It all started with the “free” lemons. One of the ladies from the Wednesday Women’s group that meets at Kay’s Gringo Postres weekly brought in a sack of freshly picked little lemons from the trees in her yard in Atenas. The fruit is small, but yields copious amounts of juice. It was a grand idea! After all, I had won second place in a baking contest for my lemon meringue pie; I was an expert. Well, let’s see … my son, Tyler, was nine when I entered that contest and now he’s thirty-three.
There would be no cheating with the crust either; in my old life in California, I kept a Trader Joe’s pie crust in the freezer for emergencies. Here, in Costa Rica, I would not be running to the local Pali Mercado for a Pillsbury roll-out package. I was lucky I had a can of Crisco, which Don packed in his suitcase for me. Actually, he packed six cans, and I felt so “Crisco-rich” I gave three away to those less fortunate boomer-bakers who also grew up with the round red, white, and blue can. I have heard that Auto-Mercado and Walmart carries Crisco now, which is a luxury and most likely costs double or triple what we are accustomed to paying.
I hand-squeezed the lemons, strained the pulp and seeds, jarred and froze the extra juice for my next pie, and set about making the crust. Whoever made up that expression, “Easy as pie”? There is nothing easy about it. Just measuring the shortening is annoying. I learned a trick; take a glass measuring cup and fill to 1/2 cup mark with ice cold water. Add the Crisco until the water reaches one cup. Pour the whole thing into your hand (over the sink), flick it off your hand into the bowl with the flour and salt. Now your hand is icky and sticky. Unless you want the flour to stick to your hand, wash thoroughly with soap, and dry well so you can spread the flour on your rolling surface and rolling pin. Rolling pin??? WHERE is my rolling pin? Oy veh!
I was pretty sure I had one; no time to search for it now. The oven was pre-heating, my pie weights (uncooked black beans) were on the counter next to the pie plate, and the dough was ready to roll. I looked for a beer bottle but found none. My eye landed on a stick in the window track. Aha!

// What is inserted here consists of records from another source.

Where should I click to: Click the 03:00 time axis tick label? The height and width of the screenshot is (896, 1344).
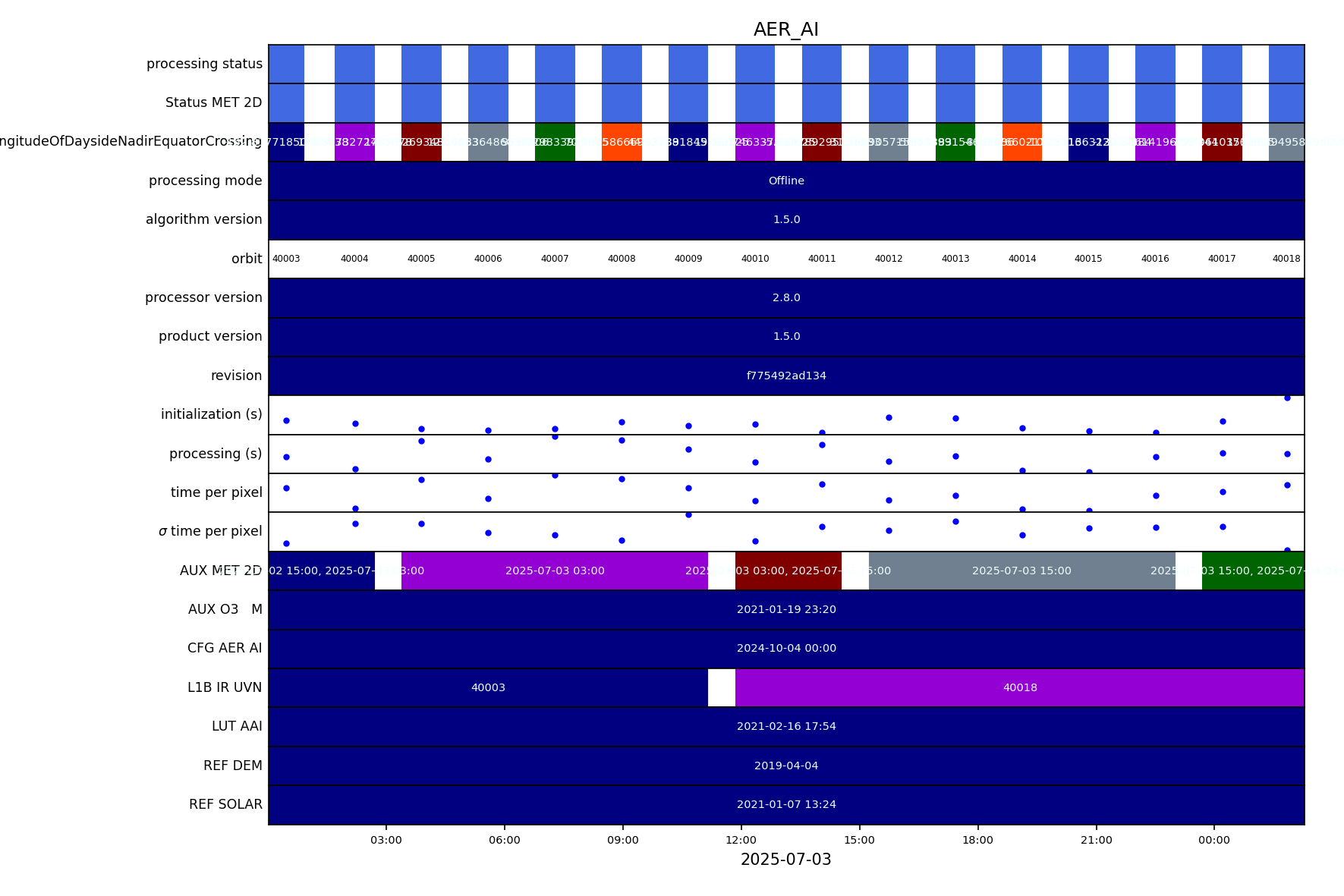(386, 840)

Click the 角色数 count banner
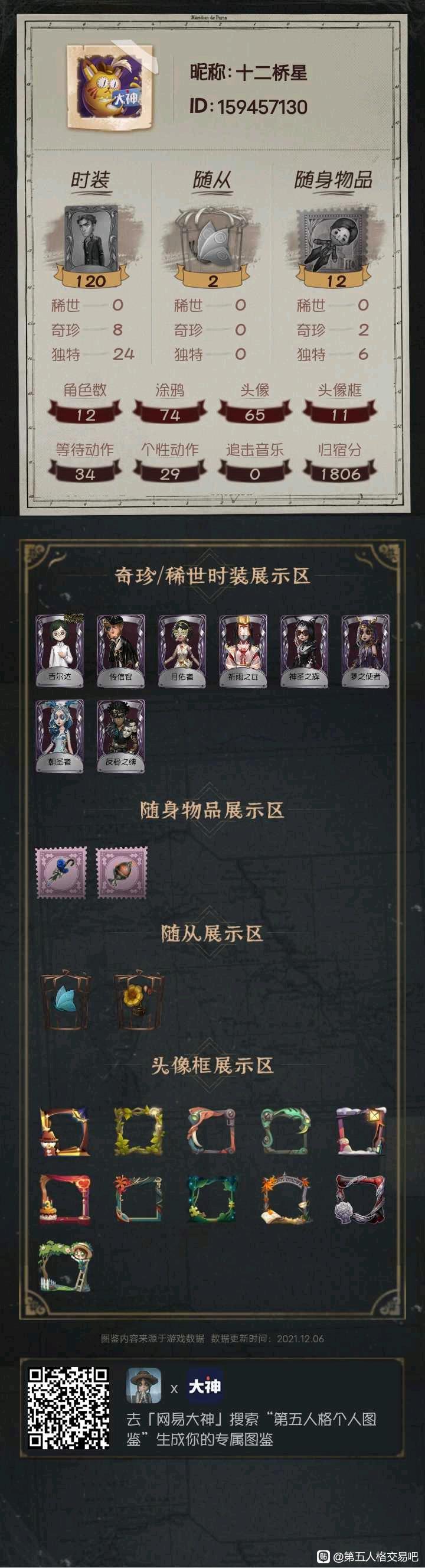pos(85,415)
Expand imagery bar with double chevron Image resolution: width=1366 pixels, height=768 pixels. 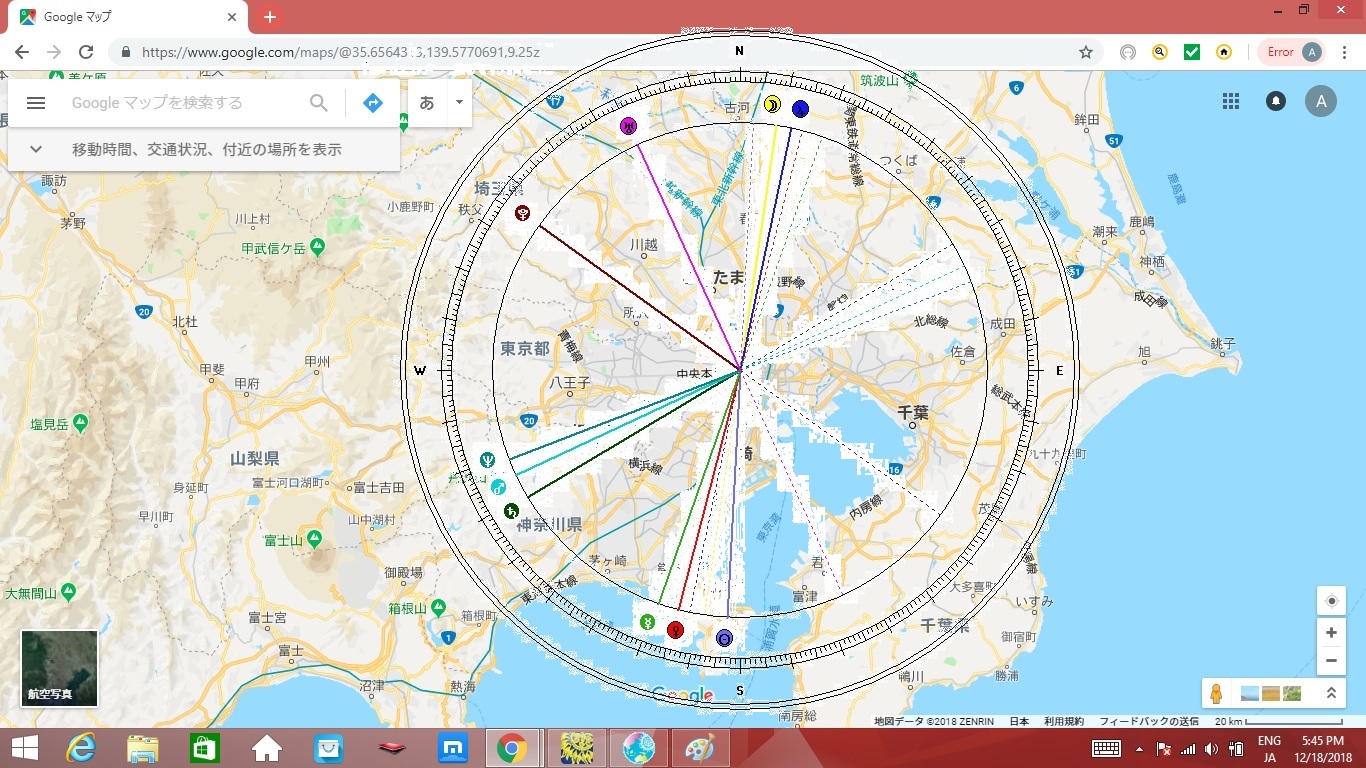pos(1331,693)
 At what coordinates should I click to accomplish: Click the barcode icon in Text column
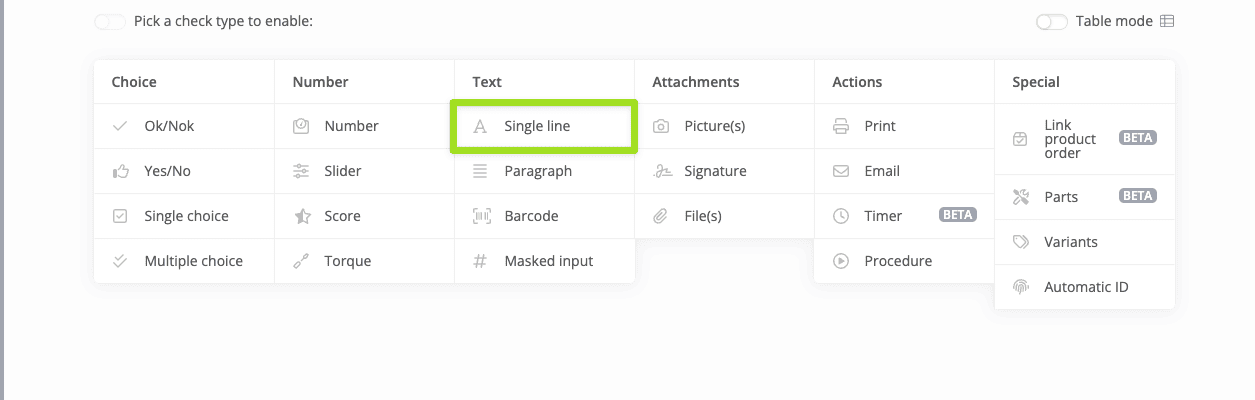[481, 216]
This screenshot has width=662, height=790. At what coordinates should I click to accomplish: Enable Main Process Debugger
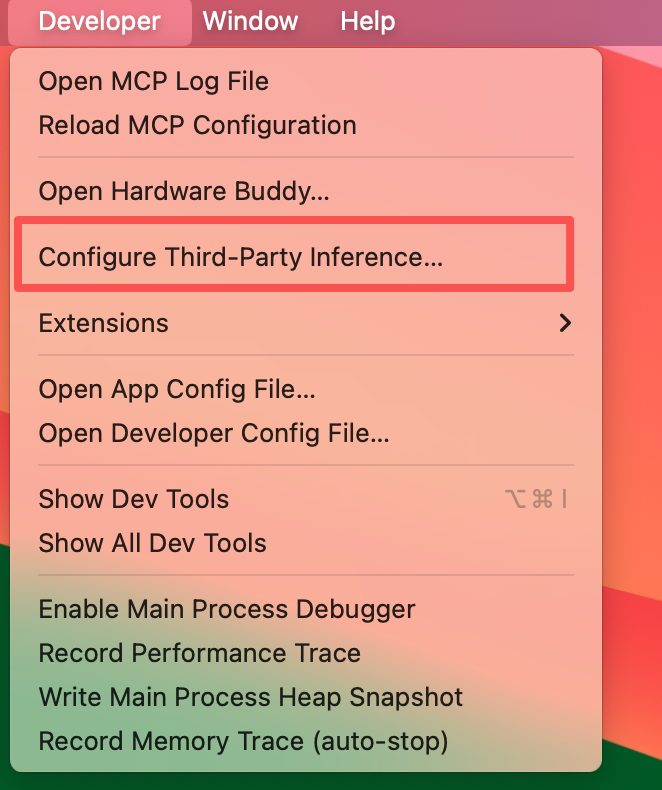click(227, 609)
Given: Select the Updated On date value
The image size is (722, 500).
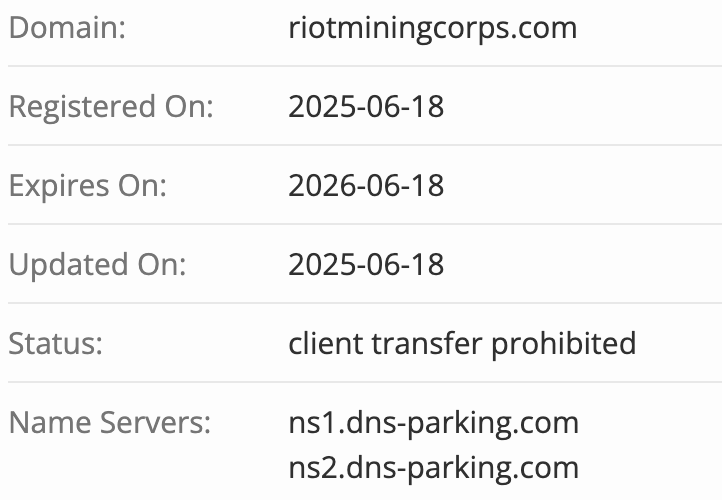Looking at the screenshot, I should coord(366,265).
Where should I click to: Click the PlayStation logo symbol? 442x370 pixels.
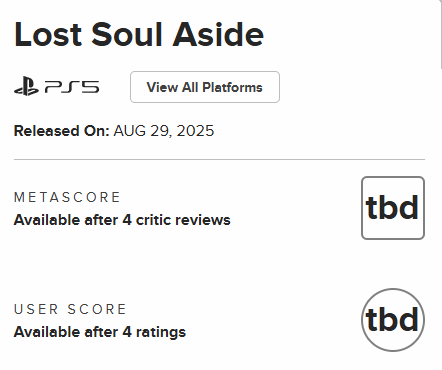[26, 87]
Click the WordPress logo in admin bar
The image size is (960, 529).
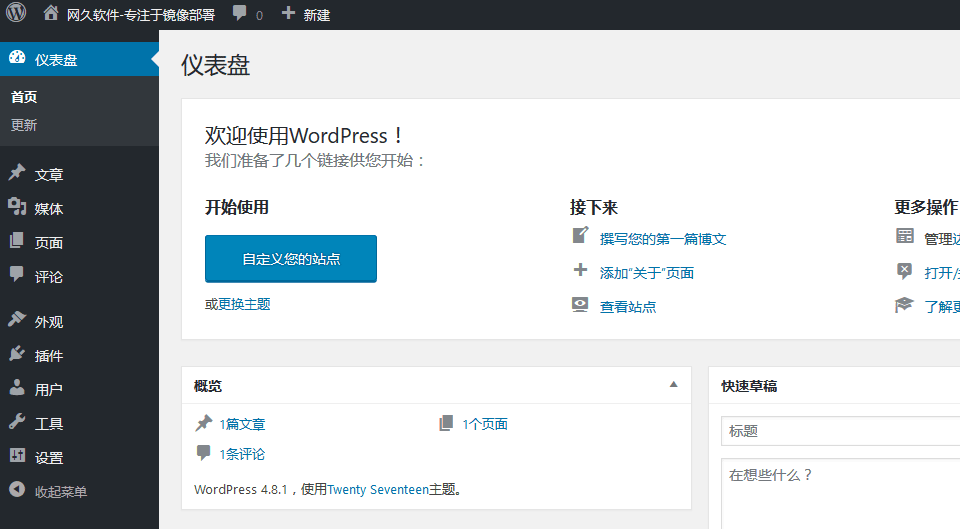click(16, 14)
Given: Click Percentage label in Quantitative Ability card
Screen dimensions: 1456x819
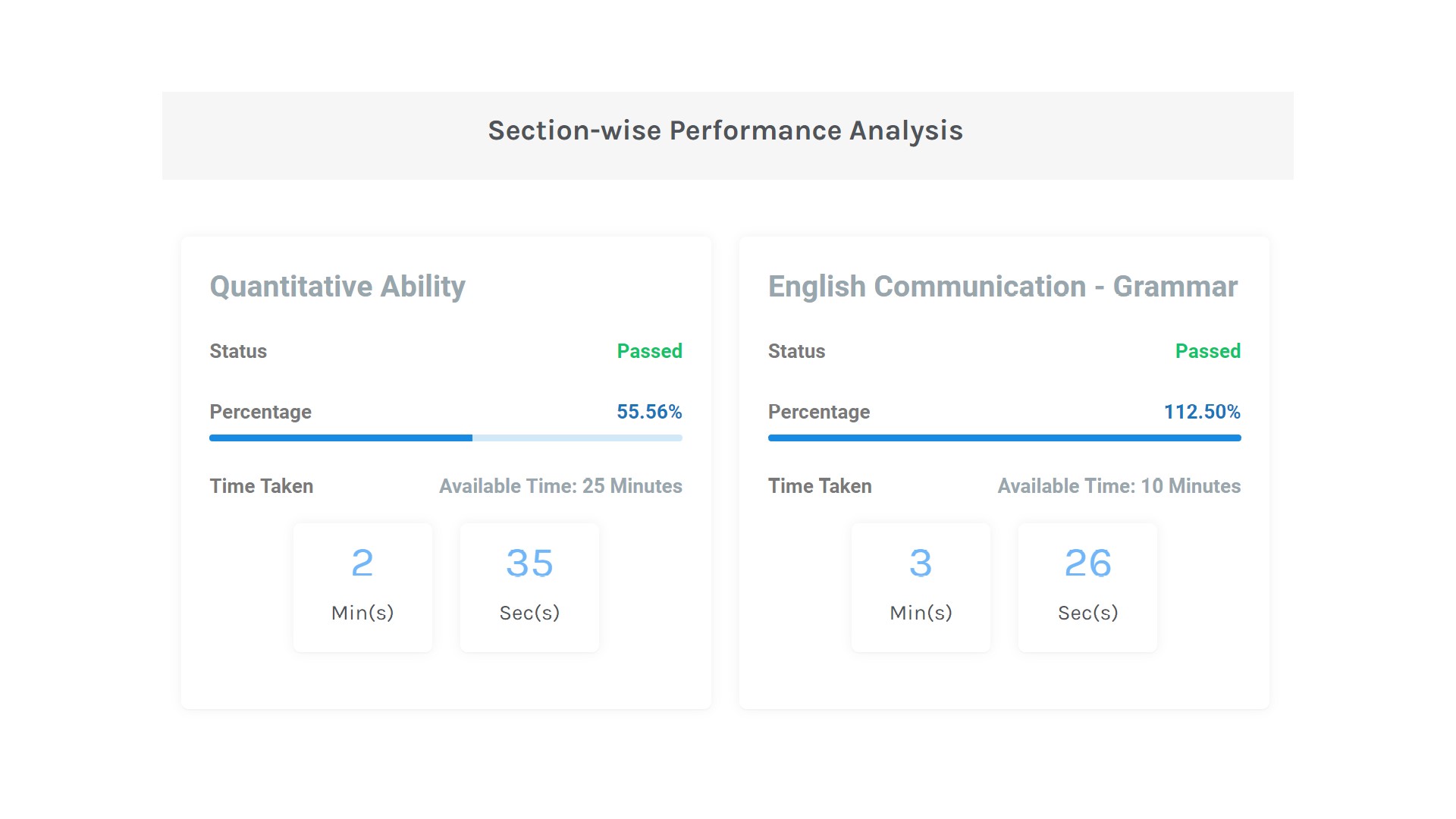Looking at the screenshot, I should (x=260, y=412).
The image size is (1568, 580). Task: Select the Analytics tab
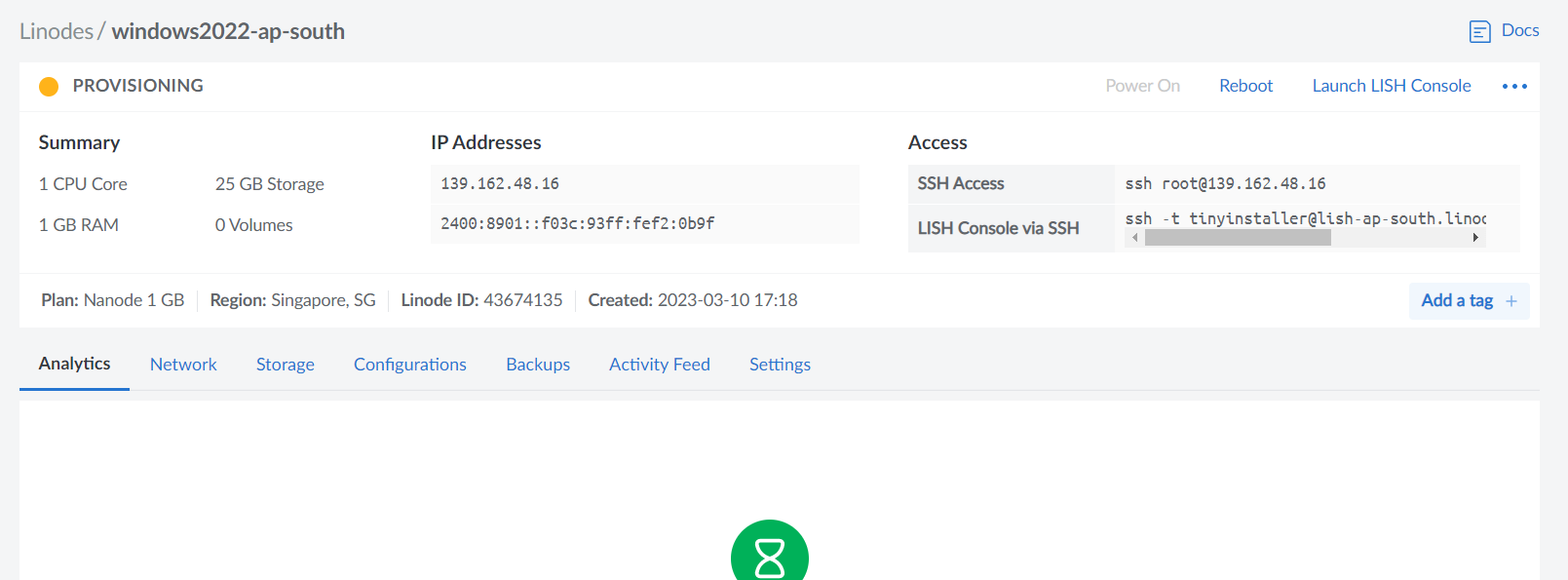point(74,364)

I snatched the stick out of the window frame, grabbed a handful of Gold Medal, tossed it on the granite counter, slathered flour on the blue stick, and started rolling out the dough. I kept moving it like mom taught me, so it doesn’t stick to the counter, and kept adding flour to the surface of the rolling pin. When it looked about the right size for the pie plate, I noticed some blue flecks embedded in the dough. Gasp! I hope that broomstick wasn’t painted with lead-based paint! I dug out the flecks with the point of a knife, smoothed the divots with my finger, slapped the dough into the pie plate, crimped the edges, plunked the raw frijoles into the center of the pie, and slammed it into the oven. I shoved the stupid stick back into the window frame. Yes, I washed it first.
What I wanted to do was fling the stick, the pie, and the lemon juice off my balcony! Well, maybe not the juice – I could make lemonade, or better still, Margaritas out of that.
As you know from the photo, the lemon meringue pie came out picture perfect. It was delicious, and quickly devoured. I still haven’t found my rolling pin. I thought I would need it for Thanksgiving; in my family, I have always made the pumpkin pie. After hearing about Tom of the Buen Pan Bakery in Atenas, I am ready to happily hang up my rolling pin.
I promised a lemon meringue pie to one of the ladies in the Wednesday Women’s Group. Maybe she’ll settle for a Margarita!